- **Trecho do documento**
Na segunda, o conto seria dividido em dois momentos: um em que veríamos o protagonista estando em uma determinada situação; a outra, outro personagem, vivendo outra vida. Em dado momento, seria relevado que os dois eram um só e que um era “o outro” sonâmbulo. Achei um tanto quanto manjado e também abandonei essa proposta.

Mas o que eu sentia falta, de verdade, era da exploração da dualidade. Algo que pudesse ir além do padrão “dormindo ou não” que a proposta do sonambulismo traz. Resolvi trazer um outro debate junto à narrativa: a bissexualidade.

Passei a maior parte da minha vida numa cultura homofóbica e heteronormativa. Em casa, na escola, na quebrada. Não existia a ideia de bissexualidade: ou você era “homem” ou “viado”. O “gilete”, aquele que “corta pros dois lados”, era usado em contextos homofóbicos. Ir contra os estereótipos de gênero e sexualidade num contexto de ultra violência urbana também com a comunidade LGBTQIAP+ é perigoso. Sabendo disso, passei grande parte da minha trajetória pessoal buscando me adequar nesse sentido.

O processo de redescobrimento da minha própria sexualidade durou vários anos e passou por várias fases diferentes até de fato me entender como um homem cis bissexual. Quando percebi isso, me vi numa posição de dualidade, entre a cultura heteronormativa que estive condicionado x um novo entendimento do eu, cheio de aprendizados, que queria explorar. Uma relação que, pra mim, se assemelha muito ao sonambulismo: estar ou não acordado, sem saber o que é o quê e como um afeta o outro.

Na terceira ideia, resolvi olhar muito mais para a situação bilateral do protagonista, Ramon, em suas relações com relação ao sonambulismo, mas também sobre a própria sexualidade dele, e trabalhar isso num paralelo dele com ele mesmo, mas em outra perspectiva, algo como “como seria se não tivesse acordado para mim mesmo?”. Um ponto interessante é a questão da religiosidade no meio desse processo, uma vez que muito do conflito que Ramon enfrenta vem de uma cultura estabelecida pelo cristianismo e seus mecanismos de repressão individual (ou pecado).

- **Tarefas obrigatórias**
(1) No trecho sobre a criação do conto, qual é o nome do protagonista da terceira ideia?
(2) Por favor, retome o trecho sobre a criação do conto a partir do ponto em que ele termina.
Os dados que se seguem têm outra origem.

- **Dados disponíveis**

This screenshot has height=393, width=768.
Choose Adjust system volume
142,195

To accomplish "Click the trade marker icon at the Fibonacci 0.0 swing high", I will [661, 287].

- **Resultados**
(1) Ramon.

(2)
A partir disso, construi a narrativa buscando um estilo que ainda estivesse adequado à proposta estética dos demais, mantendo a psicodelia e o apelo visual, mas sem tanto uso de gore ou artifícios do horror, mantendo os paralelos do Ramon com ele mesmo em diversas situações (acho que é o máximo que consigo explicar sem dar spoilers da trama).

Quanto ao nome: “Hypnofrenose” tem uma escrita interessante e sonoramente parece bem atrativo. Noctambulismo também é um dos outros nomes para o sonambulismo, mas soava menor em questões estéticas. Já a “parte 1” vem de uma ideia que esse processo de despertar pessoal do personagem deu início, mas não é algo com fim tão definido. Ter ou não um “Hypnofrenose, parte 2” não muda nada: ainda acontece. Portanto, nem na coletânea, nem em outra oportunidade (porque não sei o quanto ou se voltarei a esse universo), isso vai acontecer.

No momento que escrevo essa newsletter, o conto está sendo editado. E bem, ainda tem bastante trabalho a ser feito. Mas quis compartilhar como algumas ideias aconteceram e abrir esse debate sobre os processos de criação. Ainda tenho que fazer sobre os outros, também.